PAGE EXCERPT »
BLOG

Colorado River: “I Don’t See How This Ends Well”

Via John Fleck, commentary on the Colorado River crisis:

I don’t see how this ends well.

Most of the major players – the ones that matter, anyway, by which I mean Arizona, California, and the federal government – appear boxed in by constraints they can’t seem to overcome, while the water in the Colorado River’s big reservoirs is circling the drains.

Arizona’s giving up a lot of water right now, and it’s hard to see how they solve their in-state politics and give up more without California coming up with substantial cuts of its own. Meanwhile California’s internal politics have so far constrained it from coming up with meaningful contributions. This may change soon, but the numbers being discussed may not be enough to move the needle as far as it needs to move. And the federal government seems torn between tough immediate actions and placing responsibility on the states to come up with a plan to save themselves.

Last week’s Water Education Foundation Colorado River symposium in Santa Fe was striking.

It’s an invitation-only event, and I’m not sure what the ground rules are, so I’ll treat it as a sort of “Chatham House Rules” thing.

SOURCE EXCERPT »
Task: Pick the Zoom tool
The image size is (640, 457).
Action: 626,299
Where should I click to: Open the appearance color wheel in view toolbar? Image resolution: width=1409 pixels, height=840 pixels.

GIVEN TASK A » In the Colorado River post, rewrite the passage from "Most of the" up to and including "to save themselves.", swapping "federal government" for "national government".
GIVEN TASK B » Write the next part of the Colorado River post, picking up after its last sentence.

RESPONSE A »
Most of the major players – the ones that matter, anyway, by which I mean Arizona, California, and the national government – appear boxed in by constraints they can’t seem to overcome, while the water in the Colorado River’s big reservoirs is circling the drains.

Arizona’s giving up a lot of water right now, and it’s hard to see how they solve their in-state politics and give up more without California coming up with substantial cuts of its own. Meanwhile California’s internal politics have so far constrained it from coming up with meaningful contributions. This may change soon, but the numbers being discussed may not be enough to move the needle as far as it needs to move. And the national government seems torn between tough immediate actions and placing responsibility on the states to come up with a plan to save themselves.

RESPONSE B »
I will say this. I moderated a panel. Harsh words were exchanged. I was kind of an asshole as I tried to get people to say the quiet parts out loud. But right now, we need to be saying the quiet parts out loud, because the water is circling the drains.

Lake Mead will end water year 2022 next Friday with a surface elevation ~1,044 feet above sea level, down 1.8 million acre feet from a year ago.

Lake Powell will end the year at somewhere around elevation ~3,529, down 1.5 million acre feet from a year ago.

Flaming Gorge Reservoir, which must now be in the end-of-water-year mix because of the way Reclamation and the states have begun moving water around like pawns on the Upper Basin chess board, will end the year at elevation 6,013, down 300,000 acre feet from last year.

Absent action by water users to use less, next year’s not-all-that-farfetched possibilities (by which I mean the Bureau of Reclamation’s latest “minimum probable” forecast) has Powell dropping below minimum power by the end of 2023 – and staying there. Absent downstream action by water users to use less water, Mead drops to 1,016 by the of water year 2023.

If the federal government holds water back in Powell to prevent the need to use the dam’s bypass tubes, that drops Mead even farther.

For those not steeped in the numbers, this is cracked-mud, five-alarm fire bad.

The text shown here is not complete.